Singapore is looking into publishing the photos of litterbugs in community spaces so the public can help identify them.
Offenders who are identified will be subjected to the law, such as being charged in court and fined, the National Environment Agency (NEA) said.
However, NEA added that in cases involving young children, the elderly or vulnerable groups, it will exercise care.
Combating littering
In a bid to combat littering, the number of closed-circuit television deployments will be increased by four times to around 1,000 a year to step up surveillance against littering.
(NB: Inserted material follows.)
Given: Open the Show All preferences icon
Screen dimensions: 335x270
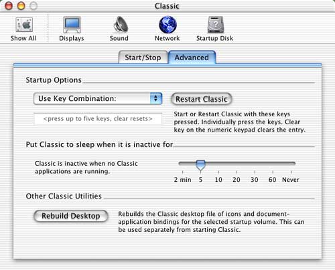Looking at the screenshot, I should (24, 25).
Senior Parliamentary Secretary Baey Yam Keng revealed these figures on March 4, during the Ministry of Sustainability and the Environment's Committee of Supply debate on his ministry’s spending.
More and larger scale and higher visibility blitzes will also be conducted at "cleanliness hotspots", from 21 in 2023 to more than 100 in 2024.
Corrective Work Orders which involves recalcitrant offenders being required to clean public areas for at least three hours, will be conducted at these hotspots.
Between 2021 and 2023, about 1,600 Corrective Work Orders were issued, it was revealed.
The latest initiative comes in the wake of a 15 per cent increase in feedback on littering from 2022 to 2023, compared with the two years before the pandemic.
Baey said more needs to be done even though Singaporeans are "generally civic-minded":
"However, we continue to observe some persistent issues, that require us to go beyond just public education."
Making coffee shop and hawker centre toilets cleaner
Singapore is also setting up The Public Toilets Taskforce to review ways to improve the cleanliness of public toilets, particularly those at coffee shops and hawker centres, through infrastructure, cleaning and public education.
It is co-chaired by Baey and Andrew Khng, who is the chairman of the Public Hygiene Council.
Close to 240 public toilet-related enforcement actions were taken against premises owners or managers in 2023, NEA said.
A study in November 2023 found that the overall perception of public toilets was still unfavourable.
But the same study said that while hawker centre toilets were perceived to have improved, coffee shop toilets were seen to be as dirty as they were three years ago.